А что же "все"? Тюрьма вот да параша!
Он говорит, что любит кашка-сечка
вас - арестованного человечка,
но арестованный-то человечек
терпеть не может бесконечных сечек.
Здесь вспоминают дней былых уют
и песни старые по-новому поют:
"Дан приказ ему в Бутырки,
ей - в Новинскую тюрьму..."
(А песни Лебедева-Кумача
жестикулируя и хохоча,
поскольку не было фальшивей слов,
а в камере всегда всего заметней
и "террорист" шестнадцати годков,
и "диверсант" семидесятилетний...
И мы поем и дланью тычем строго
то в этот угол камеры, то в тот:
"Молодым - везде у нас дорога,
старикам - везде у нас почет!")
Забуду ль дни тюремной жизни нашей,
когда я, окружающим на страх,
шагал с благоухающей парашей
в нелепо растопыренных руках;
где день за днем (как это нам велит
наш следователь) убеждал себя я,
что просто сам себя прескверно знаю,
на деле ж - самый вредный индивид;
где дельца "однодельцев" рикошетом
жизнь и твою расплющили в желе;
где о бумаге и карандаше ты,
ну ей-же-ей, сильней всего жалел...
...Но как-то Скорин вызван был на "суд",
где посадили на него "осу". 20)
Сказали: "Распишись!" - и с этих пор
все позади: Бутырки, бани, сечки...
И арестованные человечки
влекутся в неприветливый простор...
Приходит ночь. Уснули кое-как
на досках, над парашею приткнувшись.
Вдруг грохот будит только что уснувших.
Лай, крики... "Это впереди никак"...
Доходит и до нас. Гремит засов.
Собаки надрываются. Поверка.
"Все - с этих нар на те!" Фонарик сверху.

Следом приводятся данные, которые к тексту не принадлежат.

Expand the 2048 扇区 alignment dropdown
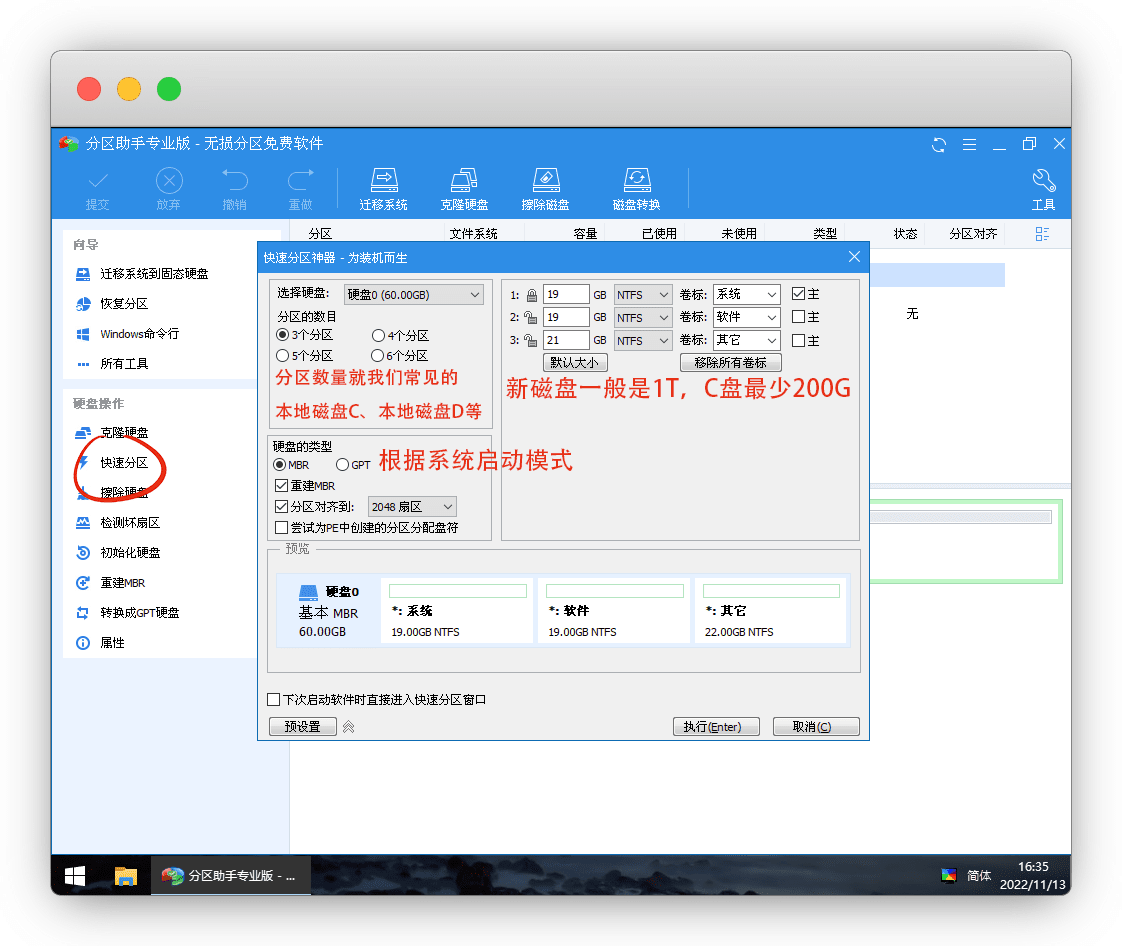 [412, 507]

Озноб испуга. Дробный стук зубов.
"Чего недружно? Не поймете, да?
Я объясню! А ну: туда-сюда!
А ну повторим! Что, опять заснули?
Сюда-туда, сюда-туда, сюда-туда!
Быстрее! Пуляй! Разве это пуля?"
Старик запутался в старинной шубе.
Упал, не встанет. Топчут старика.
Все запыхались. "Хватит на пока!
А ну, отставить!" Страх идет на убыль.
Опять заснули. Снова грохот, лай.
"Эй, становись! С тех нар - на эти! Пуляй!"

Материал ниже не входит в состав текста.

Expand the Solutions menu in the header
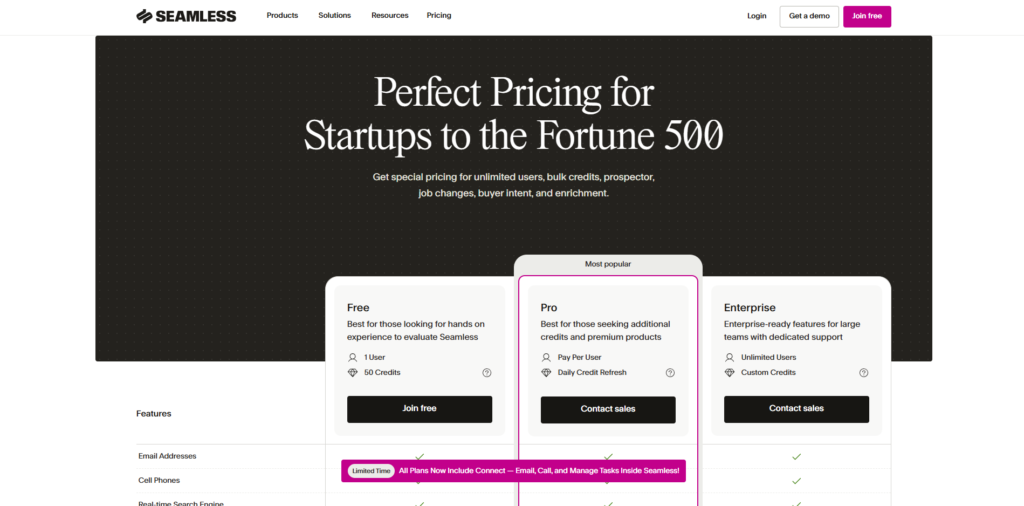This screenshot has height=506, width=1024. pos(335,16)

Так было трижды. Выждав, чтоб заснули,
опять за прежнее: "А ну, вставай!"
Вор объясняет: "Это чтоб пугнуть,
побег чтоб не задумал кто-нибудь.
Теперь ложитесь. Покемарить можно.
Они ж бухие. Весь как есть конвой.
Три раза - норма. Что, пахан, живой?"
Да, урка прав. Но сон не в сон: тревожно...
Конвой, застраховавшись от побега,
дрых чуть не сутки. Черная земля
меж тем сменилась пышным, толстым снегом.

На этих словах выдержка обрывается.